- Word and element pointing entries
** begin **
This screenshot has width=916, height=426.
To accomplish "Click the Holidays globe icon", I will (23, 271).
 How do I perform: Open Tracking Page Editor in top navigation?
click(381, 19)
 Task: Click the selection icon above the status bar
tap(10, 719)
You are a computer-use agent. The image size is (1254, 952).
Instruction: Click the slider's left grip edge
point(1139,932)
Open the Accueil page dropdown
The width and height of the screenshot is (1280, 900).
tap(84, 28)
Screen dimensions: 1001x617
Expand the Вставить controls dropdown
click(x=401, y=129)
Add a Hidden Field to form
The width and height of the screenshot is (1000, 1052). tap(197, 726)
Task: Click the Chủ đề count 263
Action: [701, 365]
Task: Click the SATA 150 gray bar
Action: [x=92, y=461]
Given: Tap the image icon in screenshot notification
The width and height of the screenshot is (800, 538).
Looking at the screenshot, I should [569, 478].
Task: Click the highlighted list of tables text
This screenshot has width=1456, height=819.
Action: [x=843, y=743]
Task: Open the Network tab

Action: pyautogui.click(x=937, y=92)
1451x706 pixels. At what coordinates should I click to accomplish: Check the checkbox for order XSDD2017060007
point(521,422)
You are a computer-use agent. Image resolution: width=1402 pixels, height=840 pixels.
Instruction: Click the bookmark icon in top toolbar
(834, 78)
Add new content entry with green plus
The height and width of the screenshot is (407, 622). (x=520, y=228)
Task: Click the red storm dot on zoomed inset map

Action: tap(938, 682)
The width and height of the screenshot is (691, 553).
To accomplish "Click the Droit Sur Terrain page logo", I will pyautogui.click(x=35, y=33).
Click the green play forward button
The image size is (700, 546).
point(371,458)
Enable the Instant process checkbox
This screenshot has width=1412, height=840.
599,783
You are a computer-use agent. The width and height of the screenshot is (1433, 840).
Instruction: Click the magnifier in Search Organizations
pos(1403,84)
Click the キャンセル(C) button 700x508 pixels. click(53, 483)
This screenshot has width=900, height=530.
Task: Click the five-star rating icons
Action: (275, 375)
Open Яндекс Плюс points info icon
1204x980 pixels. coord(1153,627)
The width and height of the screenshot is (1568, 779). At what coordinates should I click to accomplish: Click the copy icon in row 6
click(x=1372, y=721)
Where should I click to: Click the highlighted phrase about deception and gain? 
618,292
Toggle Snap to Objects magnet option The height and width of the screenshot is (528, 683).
** end **
- GIVEN TASK
Put every line of the rows above into a JSON list of strings, with one string for each line and no blank lines.

- OUTPUT OF THE TASK
[
  "This screenshot has width=916, height=426.",
  "To accomplish \"Click the Holidays globe icon\", I will (23, 271).",
  " How do I perform: Open Tracking Page Editor in top navigation?",
  "click(381, 19)",
  " Task: Click the selection icon above the status bar",
  "tap(10, 719)",
  "You are a computer-use agent. The image size is (1254, 952).",
  "Instruction: Click the slider's left grip edge",
  "point(1139,932)",
  "Open the Accueil page dropdown",
  "The width and height of the screenshot is (1280, 900).",
  "tap(84, 28)",
  "Screen dimensions: 1001x617",
  "Expand the Вставить controls dropdown",
  "click(x=401, y=129)",
  "Add a Hidden Field to form",
  "The width and height of the screenshot is (1000, 1052). tap(197, 726)",
  "Task: Click the Chủ đề count 263",
  "Action: [701, 365]",
  "Task: Click the SATA 150 gray bar",
  "Action: [x=92, y=461]",
  "Given: Tap the image icon in screenshot notification",
  "The width and height of the screenshot is (800, 538).",
  "Looking at the screenshot, I should [569, 478].",
  "Task: Click the highlighted list of tables text",
  "This screenshot has width=1456, height=819.",
  "Action: [x=843, y=743]",
  "Task: Open the Network tab",
  "Action: pyautogui.click(x=937, y=92)",
  "1451x706 pixels. At what coordinates should I click to accomplish: Check the checkbox for order XSDD2017060007",
  "point(521,422)",
  "You are a computer-use agent. Image resolution: width=1402 pixels, height=840 pixels.",
  "Instruction: Click the bookmark icon in top toolbar",
  "(834, 78)",
  "Add new content entry with green plus",
  "The height and width of the screenshot is (407, 622). (x=520, y=228)",
  "Task: Click the red storm dot on zoomed inset map",
  "Action: tap(938, 682)",
  "The width and height of the screenshot is (691, 553).",
  "To accomplish \"Click the Droit Sur Terrain page logo\", I will pyautogui.click(x=35, y=33).",
  "Click the green play forward button",
  "The image size is (700, 546).",
  "point(371,458)",
  "Enable the Instant process checkbox",
  "This screenshot has width=1412, height=840.",
  "599,783",
  "You are a computer-use agent. The width and height of the screenshot is (1433, 840).",
  "Instruction: Click the magnifier in Search Organizations",
  "pos(1403,84)",
  "Click the キャンセル(C) button 700x508 pixels. click(53, 483)",
  "This screenshot has width=900, height=530.",
  "Task: Click the five-star rating icons",
  "Action: (275, 375)",
  "Open Яндекс Плюс points info icon",
  "1204x980 pixels. coord(1153,627)",
  "The width and height of the screenshot is (1568, 779). At what coordinates should I click to accomplish: Click the copy icon in row 6",
  "click(x=1372, y=721)",
  "Where should I click to: Click the highlighted phrase about deception and gain? ",
  "618,292",
  "Toggle Snap to Objects magnet option The height and width of the screenshot is (528, 683)."
]